Collected data

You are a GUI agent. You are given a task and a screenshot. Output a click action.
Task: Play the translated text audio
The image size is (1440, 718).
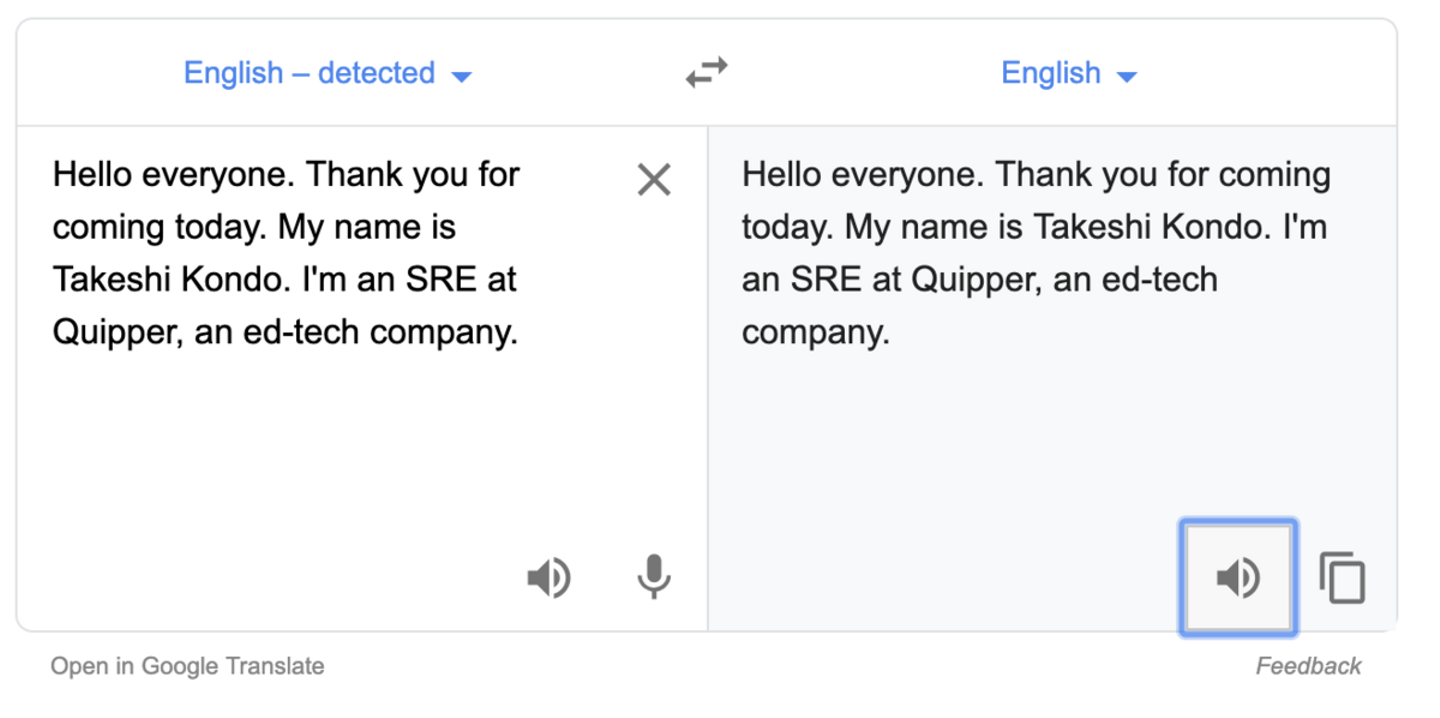(1238, 578)
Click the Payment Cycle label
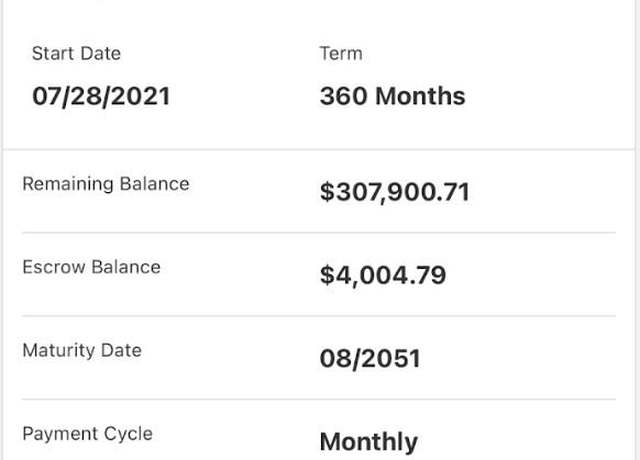640x460 pixels. 87,433
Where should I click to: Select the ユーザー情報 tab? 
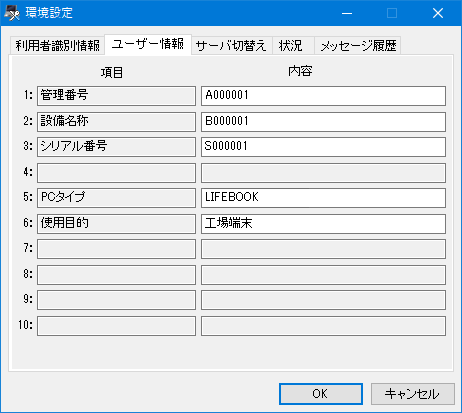[x=148, y=44]
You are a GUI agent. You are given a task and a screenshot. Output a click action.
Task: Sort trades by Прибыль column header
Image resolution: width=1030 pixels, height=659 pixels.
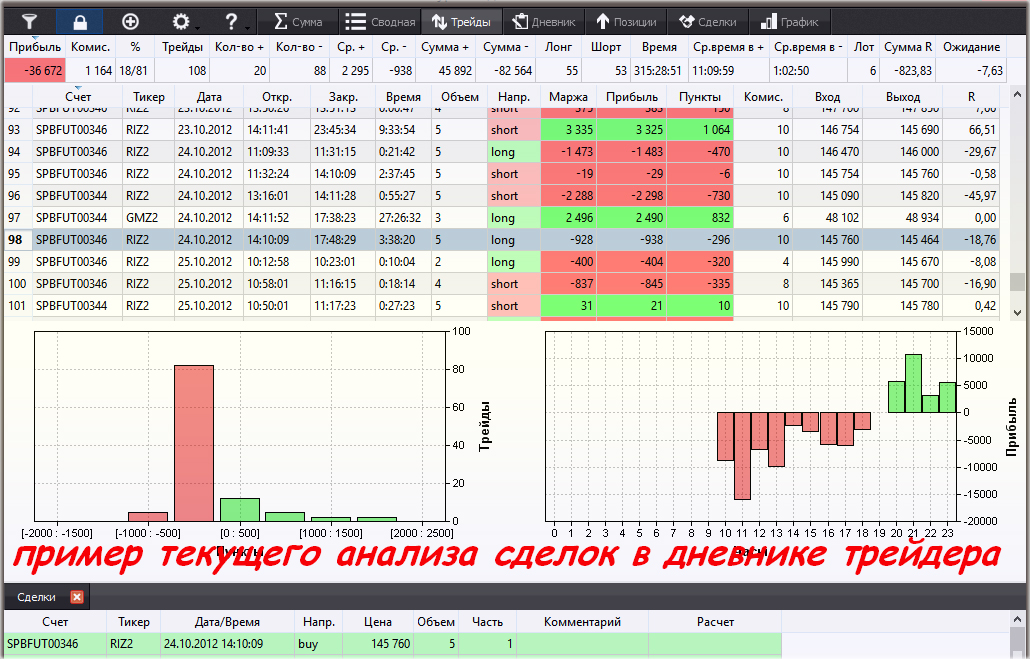point(632,96)
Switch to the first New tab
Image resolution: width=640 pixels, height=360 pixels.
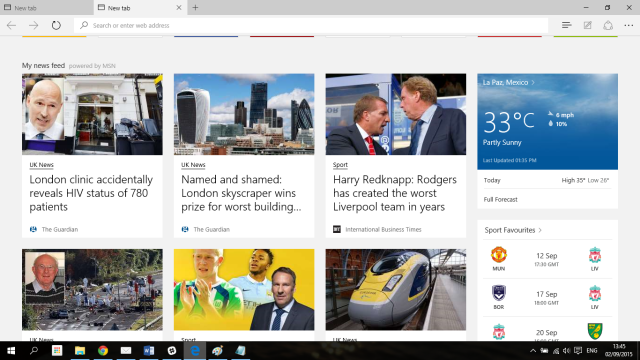[x=46, y=8]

▸ **TRY IT**: Print exactly the lines from the line with "Click the Payment Cycle label" through the end of the data, both ends included, and print no pictures.

▸ **YOUR SOLUTION**:
Click the Payment Cycle label
640x460 pixels. 87,433
Where should I click to: Select the ユーザー情報 tab? 
[x=148, y=44]
You are a GUI agent. You are given a task and a screenshot. Output a click action.
Task: Sort trades by Прибыль column header
Image resolution: width=1030 pixels, height=659 pixels.
point(632,96)
Switch to the first New tab
Image resolution: width=640 pixels, height=360 pixels.
[x=46, y=8]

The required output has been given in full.